Type 2 diabetes: Scientists develop pill to mimic bariatric surgery

Researchers have engineered a material that temporarily coats the small intestine and reduces the amount of glucose that enters the bloodstream during digestion

Type 2 diabetes: Scientists develop pill to mimic bariatric surgery
Image Source: Google
Image use for representational purposes only

A tablet has been developed which researchers believe replicates the weight loss benefits of having a gastric band fitted.

A gastric band is a type of bariatric surgery for people who are very overweight. The procedure involves putting an adjustable ring around the top of a person’s stomach so it holds less food so the amount consumed is significantly depleted.

The Harvard Medical School team say the oral medication could help tackle obesity and therefore prevent type 2 diabetes, because the conditions share a significant link.

The pill is covered in a special gut-coating that works by preventing sugars and other food nutrients from being absorbed in the intestines.

Type 2 diabetes: Scientists develop pill to mimic bariatric surgery
This is an image of ‘surgery in a pill’ in the intestine.
Pic courtesy: Brigham and Women’s Hospital and Randal Mckenzie

“What we’ve developed here is essentially ‘surgery in a pill.’ We’ve used a bioengineering approach to formulate a pill that has good adhesion properties and can attach nicely to the gut in a preclinical model. And, after a couple of hours, its effects dissipate,” said Dr Yuhan Lee, one of the study’s lead authors and a materials scientist from Brigham and Women’s Hospital at Harvard.
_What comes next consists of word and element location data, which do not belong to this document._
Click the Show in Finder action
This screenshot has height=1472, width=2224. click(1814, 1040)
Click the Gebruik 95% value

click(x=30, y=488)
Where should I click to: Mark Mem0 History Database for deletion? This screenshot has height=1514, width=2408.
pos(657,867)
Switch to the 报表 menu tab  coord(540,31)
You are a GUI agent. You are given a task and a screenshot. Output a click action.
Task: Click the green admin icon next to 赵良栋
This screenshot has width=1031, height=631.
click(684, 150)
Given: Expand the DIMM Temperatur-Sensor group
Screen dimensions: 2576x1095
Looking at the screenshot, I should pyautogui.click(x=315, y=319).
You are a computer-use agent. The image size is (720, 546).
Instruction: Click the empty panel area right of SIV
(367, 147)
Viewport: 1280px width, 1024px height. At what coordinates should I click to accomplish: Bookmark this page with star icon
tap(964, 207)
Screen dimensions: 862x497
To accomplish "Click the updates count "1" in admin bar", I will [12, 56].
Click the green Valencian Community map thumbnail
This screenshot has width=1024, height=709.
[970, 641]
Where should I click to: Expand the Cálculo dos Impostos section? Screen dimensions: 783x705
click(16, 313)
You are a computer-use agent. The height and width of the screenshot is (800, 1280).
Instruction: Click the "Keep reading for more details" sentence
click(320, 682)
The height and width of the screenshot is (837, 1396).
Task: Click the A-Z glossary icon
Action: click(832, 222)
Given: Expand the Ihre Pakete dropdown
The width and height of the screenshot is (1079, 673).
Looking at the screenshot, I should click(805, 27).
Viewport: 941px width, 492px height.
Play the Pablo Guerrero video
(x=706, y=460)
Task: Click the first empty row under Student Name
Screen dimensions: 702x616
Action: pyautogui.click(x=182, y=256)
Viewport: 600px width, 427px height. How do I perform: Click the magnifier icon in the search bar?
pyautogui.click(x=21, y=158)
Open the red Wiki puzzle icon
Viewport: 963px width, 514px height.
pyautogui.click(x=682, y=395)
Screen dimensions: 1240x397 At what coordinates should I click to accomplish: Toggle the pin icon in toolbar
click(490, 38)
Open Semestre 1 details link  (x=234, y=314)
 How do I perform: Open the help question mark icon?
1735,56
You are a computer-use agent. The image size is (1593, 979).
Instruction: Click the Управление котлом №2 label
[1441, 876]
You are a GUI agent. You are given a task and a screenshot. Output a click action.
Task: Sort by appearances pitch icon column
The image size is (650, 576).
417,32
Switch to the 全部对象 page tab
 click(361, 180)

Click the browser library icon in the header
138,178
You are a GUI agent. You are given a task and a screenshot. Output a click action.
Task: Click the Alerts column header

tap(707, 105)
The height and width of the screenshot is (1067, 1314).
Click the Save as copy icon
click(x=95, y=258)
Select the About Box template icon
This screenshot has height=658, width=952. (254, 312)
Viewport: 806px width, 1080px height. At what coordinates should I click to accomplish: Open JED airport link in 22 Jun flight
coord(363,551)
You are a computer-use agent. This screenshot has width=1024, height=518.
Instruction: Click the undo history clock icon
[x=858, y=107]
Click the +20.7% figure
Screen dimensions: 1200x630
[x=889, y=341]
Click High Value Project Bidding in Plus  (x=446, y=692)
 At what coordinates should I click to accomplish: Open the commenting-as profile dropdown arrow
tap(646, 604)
However, the tablets have only so far been tested on rats and further, more extensive trials would need to be carried out to ensure the medication is safe for use in humans. But one of the main ingredients is sucralfate, which has already been found to be safe to treat stomach and intestine ulcers.

The findings of the study showed the blood sugar levels of rats given the tablets were 47% lower than the animals who were not given the medication.

Benedict Jephcote, Editor of Diabetes.co.uk, said, “There are a number of tablets that achieve a similar goal. For example, carb-blockers, like the type 2 medication, Acarbose helps to prevent carbohydrate being absorbed by the body.”

“For those that are struggling to resist carbs and sugar, these types of medication can offer a reprieve. Ideally, the best way to achieve the same effect is to cut down on sugars and starches. In the case of sugar, cutting out sugar can help to reduce sugar cravings.”

The study has been published in the journal Nature Materials.